══ WORKING DATA ══
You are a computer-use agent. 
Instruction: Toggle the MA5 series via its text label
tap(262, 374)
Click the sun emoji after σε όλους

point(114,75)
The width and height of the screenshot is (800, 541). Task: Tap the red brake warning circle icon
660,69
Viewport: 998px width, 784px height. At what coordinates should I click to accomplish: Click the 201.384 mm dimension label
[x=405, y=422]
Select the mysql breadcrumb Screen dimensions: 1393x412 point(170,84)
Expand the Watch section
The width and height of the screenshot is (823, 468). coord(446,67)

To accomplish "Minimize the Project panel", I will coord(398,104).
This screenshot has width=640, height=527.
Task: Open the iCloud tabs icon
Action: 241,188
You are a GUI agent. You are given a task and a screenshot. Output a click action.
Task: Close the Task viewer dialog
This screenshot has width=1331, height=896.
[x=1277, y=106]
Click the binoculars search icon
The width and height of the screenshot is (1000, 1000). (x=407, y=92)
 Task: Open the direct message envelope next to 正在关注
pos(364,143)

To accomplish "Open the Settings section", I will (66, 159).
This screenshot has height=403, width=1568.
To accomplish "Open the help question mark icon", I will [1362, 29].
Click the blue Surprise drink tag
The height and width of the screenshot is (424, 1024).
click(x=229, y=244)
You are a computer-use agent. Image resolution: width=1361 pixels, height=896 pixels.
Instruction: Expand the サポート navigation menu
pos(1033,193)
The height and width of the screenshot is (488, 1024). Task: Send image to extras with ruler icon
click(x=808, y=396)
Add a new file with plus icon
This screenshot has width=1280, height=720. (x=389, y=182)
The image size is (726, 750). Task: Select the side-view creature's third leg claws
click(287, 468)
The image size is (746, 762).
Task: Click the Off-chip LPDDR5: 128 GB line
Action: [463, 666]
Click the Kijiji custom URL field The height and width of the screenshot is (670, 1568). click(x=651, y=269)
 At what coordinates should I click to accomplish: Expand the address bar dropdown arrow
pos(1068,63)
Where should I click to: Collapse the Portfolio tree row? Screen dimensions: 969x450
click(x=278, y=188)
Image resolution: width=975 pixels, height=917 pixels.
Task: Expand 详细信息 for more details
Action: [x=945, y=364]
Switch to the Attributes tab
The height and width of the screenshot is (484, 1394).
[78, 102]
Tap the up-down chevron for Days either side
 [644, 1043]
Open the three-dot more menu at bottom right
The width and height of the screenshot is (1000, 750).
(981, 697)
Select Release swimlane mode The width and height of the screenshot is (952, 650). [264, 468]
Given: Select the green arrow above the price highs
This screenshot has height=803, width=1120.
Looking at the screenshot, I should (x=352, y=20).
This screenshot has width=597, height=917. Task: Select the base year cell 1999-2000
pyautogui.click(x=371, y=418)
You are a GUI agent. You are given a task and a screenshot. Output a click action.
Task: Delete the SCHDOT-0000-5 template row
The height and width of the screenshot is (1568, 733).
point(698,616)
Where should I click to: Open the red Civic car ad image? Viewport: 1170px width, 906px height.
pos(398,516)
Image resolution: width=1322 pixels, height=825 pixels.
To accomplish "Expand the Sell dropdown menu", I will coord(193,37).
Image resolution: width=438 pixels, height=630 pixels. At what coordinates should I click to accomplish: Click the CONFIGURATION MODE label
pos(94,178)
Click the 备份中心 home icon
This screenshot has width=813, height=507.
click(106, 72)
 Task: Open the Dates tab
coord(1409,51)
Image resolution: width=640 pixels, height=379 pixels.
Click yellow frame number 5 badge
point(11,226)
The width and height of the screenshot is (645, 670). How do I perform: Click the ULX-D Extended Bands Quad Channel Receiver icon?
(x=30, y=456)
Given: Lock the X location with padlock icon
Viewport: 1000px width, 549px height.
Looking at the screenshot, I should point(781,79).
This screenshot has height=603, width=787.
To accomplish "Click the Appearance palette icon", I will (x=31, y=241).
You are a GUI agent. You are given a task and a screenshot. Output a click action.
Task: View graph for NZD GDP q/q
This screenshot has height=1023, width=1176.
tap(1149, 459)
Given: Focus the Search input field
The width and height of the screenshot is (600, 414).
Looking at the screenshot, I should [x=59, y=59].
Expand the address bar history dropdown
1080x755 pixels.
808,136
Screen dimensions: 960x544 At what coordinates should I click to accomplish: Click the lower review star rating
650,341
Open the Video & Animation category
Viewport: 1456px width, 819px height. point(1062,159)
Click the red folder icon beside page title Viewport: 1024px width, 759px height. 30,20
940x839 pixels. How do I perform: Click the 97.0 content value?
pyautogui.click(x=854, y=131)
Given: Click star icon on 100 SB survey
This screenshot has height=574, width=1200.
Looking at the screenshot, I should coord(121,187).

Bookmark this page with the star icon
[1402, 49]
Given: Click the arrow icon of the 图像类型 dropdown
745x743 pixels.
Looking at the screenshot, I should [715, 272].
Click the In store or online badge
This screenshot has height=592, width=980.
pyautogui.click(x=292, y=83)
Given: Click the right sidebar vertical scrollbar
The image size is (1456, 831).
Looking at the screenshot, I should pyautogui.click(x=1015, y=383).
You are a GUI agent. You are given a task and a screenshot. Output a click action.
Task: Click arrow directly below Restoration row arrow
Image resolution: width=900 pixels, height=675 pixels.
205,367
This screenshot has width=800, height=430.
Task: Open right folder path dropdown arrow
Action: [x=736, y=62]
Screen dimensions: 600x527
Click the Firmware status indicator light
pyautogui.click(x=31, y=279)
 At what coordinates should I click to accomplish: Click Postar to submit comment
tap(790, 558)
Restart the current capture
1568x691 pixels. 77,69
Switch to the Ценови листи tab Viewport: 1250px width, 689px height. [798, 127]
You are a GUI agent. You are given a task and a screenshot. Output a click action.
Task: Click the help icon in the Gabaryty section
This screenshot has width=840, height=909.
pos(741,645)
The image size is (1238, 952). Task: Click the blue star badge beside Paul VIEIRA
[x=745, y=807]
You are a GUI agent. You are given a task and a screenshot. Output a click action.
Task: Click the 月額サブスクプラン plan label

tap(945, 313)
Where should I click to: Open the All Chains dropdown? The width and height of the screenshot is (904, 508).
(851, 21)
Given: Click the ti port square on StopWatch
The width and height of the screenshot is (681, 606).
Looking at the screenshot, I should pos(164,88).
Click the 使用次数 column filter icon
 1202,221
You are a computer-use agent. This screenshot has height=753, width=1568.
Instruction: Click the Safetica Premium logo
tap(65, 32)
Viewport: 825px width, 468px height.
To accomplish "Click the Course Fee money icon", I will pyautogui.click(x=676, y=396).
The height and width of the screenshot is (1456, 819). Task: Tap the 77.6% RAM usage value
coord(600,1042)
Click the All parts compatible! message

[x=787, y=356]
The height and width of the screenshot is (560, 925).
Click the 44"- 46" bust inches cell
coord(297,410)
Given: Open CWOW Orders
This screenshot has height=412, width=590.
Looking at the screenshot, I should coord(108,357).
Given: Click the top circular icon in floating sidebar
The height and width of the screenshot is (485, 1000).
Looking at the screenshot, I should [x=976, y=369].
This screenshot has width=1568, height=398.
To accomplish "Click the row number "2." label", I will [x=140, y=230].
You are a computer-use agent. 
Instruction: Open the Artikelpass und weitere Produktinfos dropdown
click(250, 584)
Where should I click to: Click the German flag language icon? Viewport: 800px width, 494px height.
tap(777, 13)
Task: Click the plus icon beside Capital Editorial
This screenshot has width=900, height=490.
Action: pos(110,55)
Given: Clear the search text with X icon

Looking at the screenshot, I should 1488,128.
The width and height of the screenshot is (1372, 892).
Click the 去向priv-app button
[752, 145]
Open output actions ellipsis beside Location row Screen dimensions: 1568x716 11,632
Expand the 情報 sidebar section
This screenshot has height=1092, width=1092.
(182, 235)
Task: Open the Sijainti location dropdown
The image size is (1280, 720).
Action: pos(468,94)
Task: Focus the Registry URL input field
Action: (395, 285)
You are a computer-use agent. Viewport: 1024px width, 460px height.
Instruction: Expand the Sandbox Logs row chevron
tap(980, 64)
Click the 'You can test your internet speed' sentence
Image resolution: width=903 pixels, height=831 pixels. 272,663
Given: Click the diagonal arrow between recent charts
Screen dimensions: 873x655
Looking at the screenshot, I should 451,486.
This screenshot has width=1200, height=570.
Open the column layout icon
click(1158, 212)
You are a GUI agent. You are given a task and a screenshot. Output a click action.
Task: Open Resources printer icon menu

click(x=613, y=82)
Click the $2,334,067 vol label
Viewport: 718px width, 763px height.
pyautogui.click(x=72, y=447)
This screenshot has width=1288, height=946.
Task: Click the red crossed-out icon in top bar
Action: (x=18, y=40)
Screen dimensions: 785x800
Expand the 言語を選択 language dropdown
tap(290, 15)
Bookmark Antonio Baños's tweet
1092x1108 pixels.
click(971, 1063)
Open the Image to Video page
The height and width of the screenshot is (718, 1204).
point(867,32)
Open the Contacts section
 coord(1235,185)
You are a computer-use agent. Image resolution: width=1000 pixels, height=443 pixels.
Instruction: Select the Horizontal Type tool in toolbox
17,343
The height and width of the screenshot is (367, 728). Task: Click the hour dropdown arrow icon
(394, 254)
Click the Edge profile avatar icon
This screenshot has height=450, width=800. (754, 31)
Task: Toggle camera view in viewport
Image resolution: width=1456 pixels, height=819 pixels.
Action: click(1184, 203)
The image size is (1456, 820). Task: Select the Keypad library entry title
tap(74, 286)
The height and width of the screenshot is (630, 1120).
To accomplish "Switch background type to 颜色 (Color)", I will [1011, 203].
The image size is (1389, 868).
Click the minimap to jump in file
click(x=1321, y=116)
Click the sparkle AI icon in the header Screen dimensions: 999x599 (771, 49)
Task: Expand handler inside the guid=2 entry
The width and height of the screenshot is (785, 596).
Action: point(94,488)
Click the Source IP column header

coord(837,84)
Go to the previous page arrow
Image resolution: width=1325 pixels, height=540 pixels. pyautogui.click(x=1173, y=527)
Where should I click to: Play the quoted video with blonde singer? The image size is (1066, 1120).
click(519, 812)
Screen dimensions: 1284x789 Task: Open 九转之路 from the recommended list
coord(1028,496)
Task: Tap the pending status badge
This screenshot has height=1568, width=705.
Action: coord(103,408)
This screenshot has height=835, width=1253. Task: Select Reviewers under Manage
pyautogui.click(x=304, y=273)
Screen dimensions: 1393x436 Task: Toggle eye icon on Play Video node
═══
■ WHAT YOU HAVE TO DO
For each line above that includes "help", make a copy.

■ TASK OUTPUT
To accomplish "Open the help question mark icon", I will [1362, 29].
Task: Click the help icon in the Gabaryty section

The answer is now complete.